No importa cuánto tiempo pase, la historia del Titanic siempre generará curiosidad. Quizás sea porque fue una de las tragedias más impresionantes de la historia, o tal vez porque el cine nos ha hecho creer que el hundimiento del barco tuvo detrás una conmovedora historia de amor.
Eterna fascinación por el Titanic
Sea cual sea la razón, a muchos nos fascina leer, ver o escuchar relatos sobre este emblemático barco y las circunstancias que llevaron a su fatal destino. No es necesario ser un experto en historia; el Titanic tiene una atracción casi hipnótica que invita a sumergirse en su narrativa. Y hoy, gracias a los avances tecnológicos, existen nuevas formas de explorar esta catástrofe de manera inmersiva y emocionante.
Uno de los recursos más destacados es la experiencia ‘Titanic: Un viaje a través del tiempo’. Este evento, presentado por Fever, nos ofrece la oportunidad de conocer la historia del Titanic de un modo fascinante y divertido.
Una experiencia inmersiva en Ciudad de México
La experiencia tiene lugar en el centro comercial Samara en Satélite y en Parque las Antenas en Ciudad de México. Aquí, la tecnología de realidad virtual te permite no solo observar la construcción del famoso transatlántico, sino también experimentar su hundimiento como si estuvieras allí.
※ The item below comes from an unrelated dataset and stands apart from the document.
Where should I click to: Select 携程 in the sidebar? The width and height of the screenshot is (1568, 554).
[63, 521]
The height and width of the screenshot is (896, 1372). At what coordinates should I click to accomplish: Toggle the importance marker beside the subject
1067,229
Imagínate descendiendo en el océano y encontrando los restos del Titanic, disfrutando del impacto visual de ver el barco hundido desde una perspectiva casi real.
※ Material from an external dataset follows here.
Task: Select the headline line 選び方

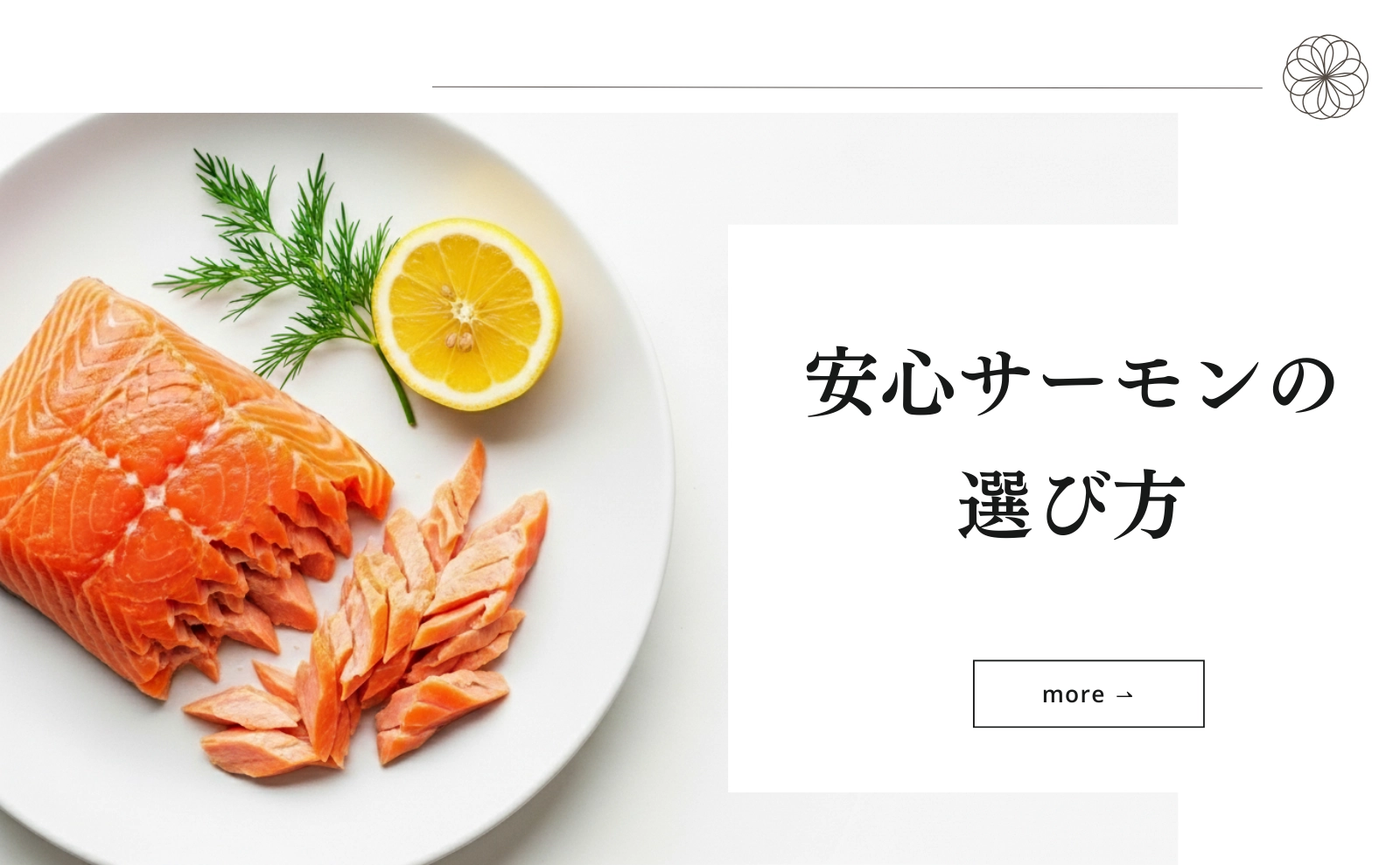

Viaja como un pasajero de primera clase
Pero eso no es todo. Durante la experiencia, tendrás la oportunidad de sentirte como un pasajero de primera clase a bordo del Titanic. Gracias a la tecnología, podrás interactuar con el entorno, sosteniendo objetos y viviendo una narrativa tan envolvente que podría parecer sacada de una película. Lo sé, suena increíble, pero con Fever, esta oportunidad es una realidad tangible.
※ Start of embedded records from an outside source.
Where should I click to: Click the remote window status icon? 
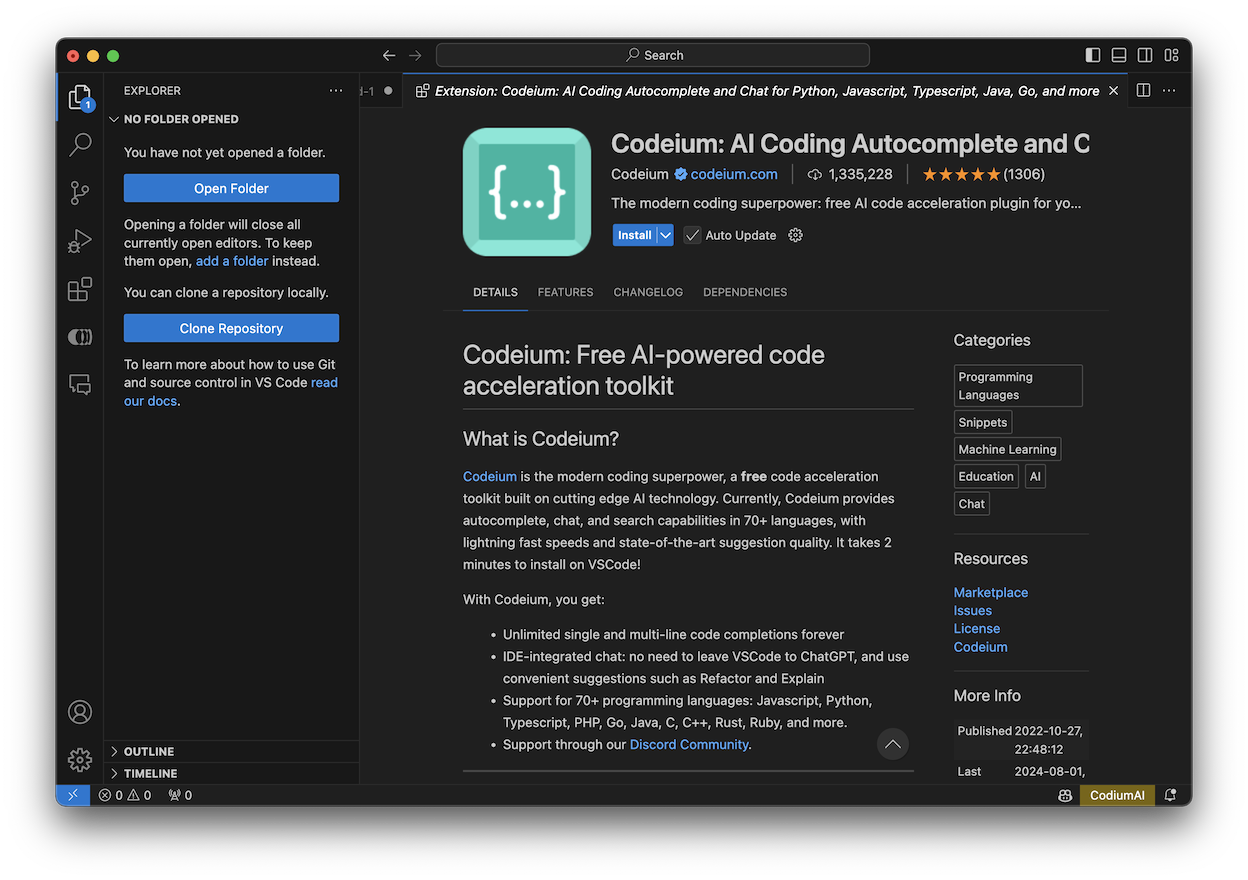tap(73, 795)
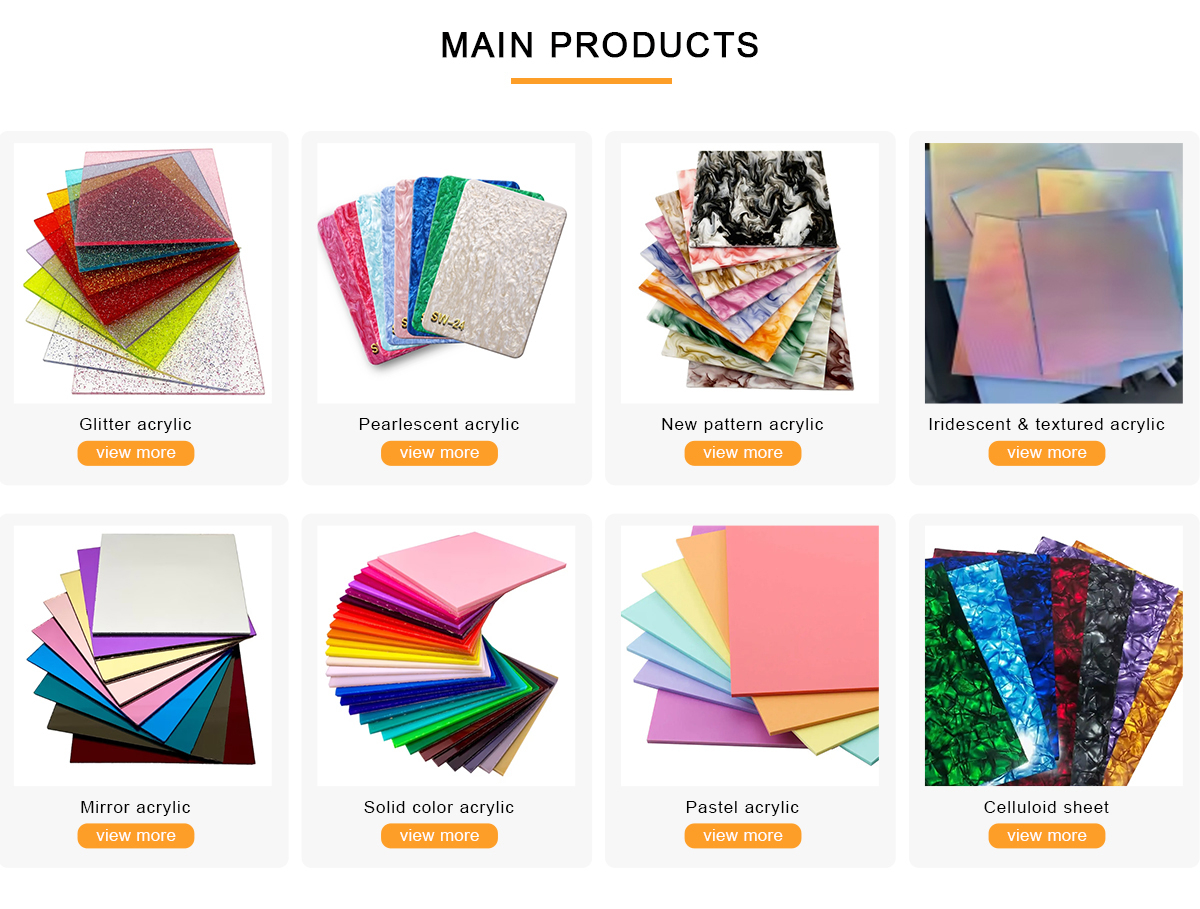Click view more under Mirror acrylic
This screenshot has width=1200, height=909.
[136, 836]
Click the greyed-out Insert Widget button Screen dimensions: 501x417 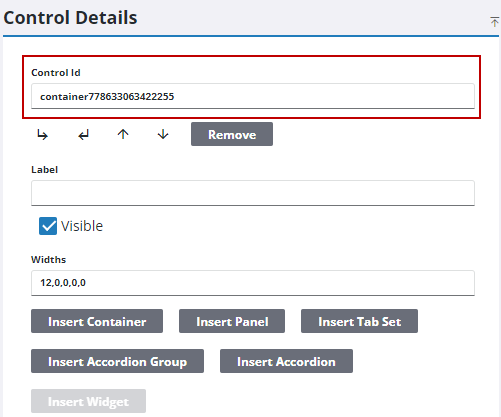88,401
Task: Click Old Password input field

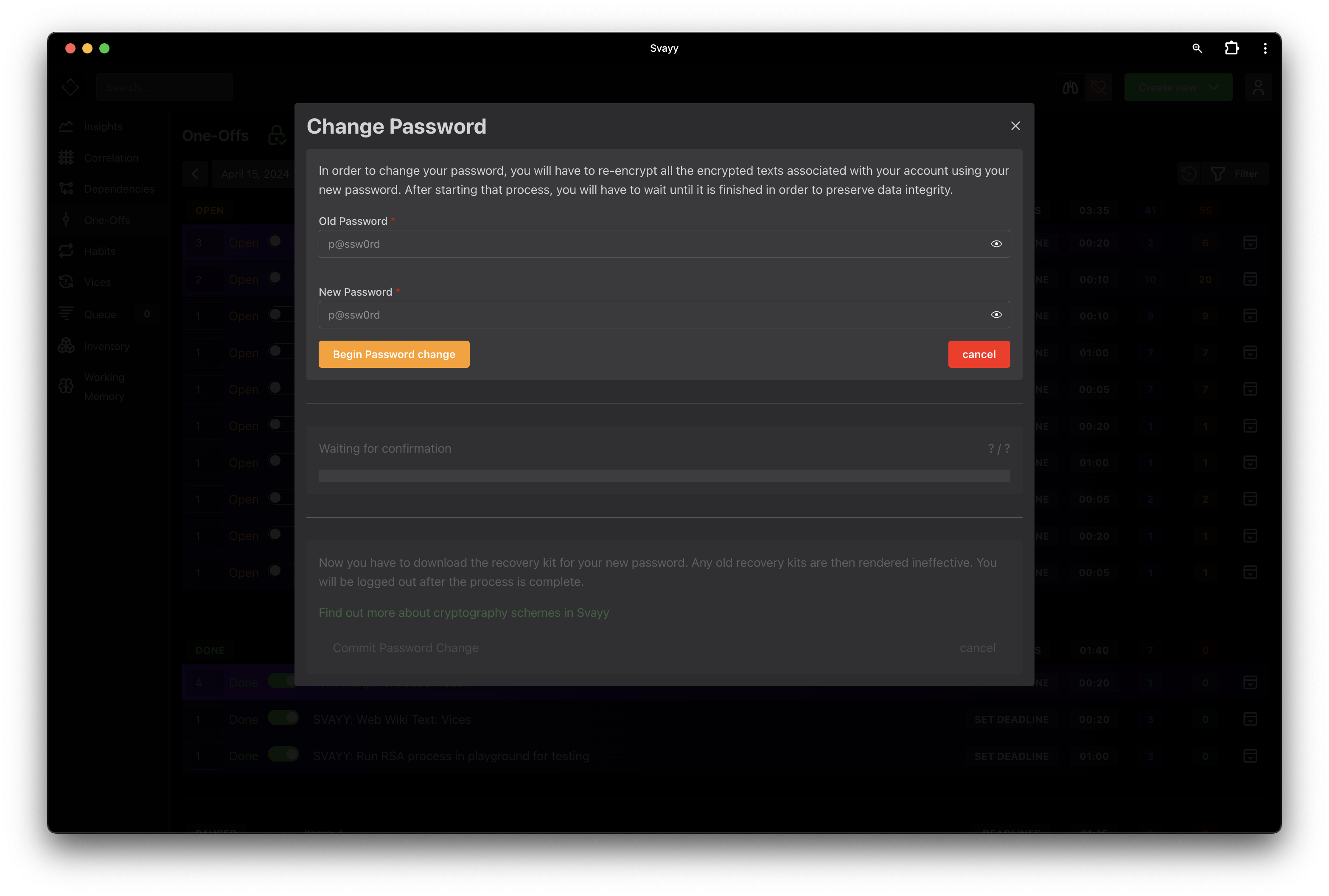Action: click(664, 243)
Los boletos para esta experiencia tienen un costo de $325 y el recorrido dura aproximadamente 45 minutos. Así que, si decides ir, puedes disfrutarlo en compañía de amigos o familiares.
Ellos no estarán viendo lo mismo que tú, pero compartirán la emoción del viaje mientras experimentan su propia aventura dentro del Titanic, creando recuerdos que atesorarán para siempre.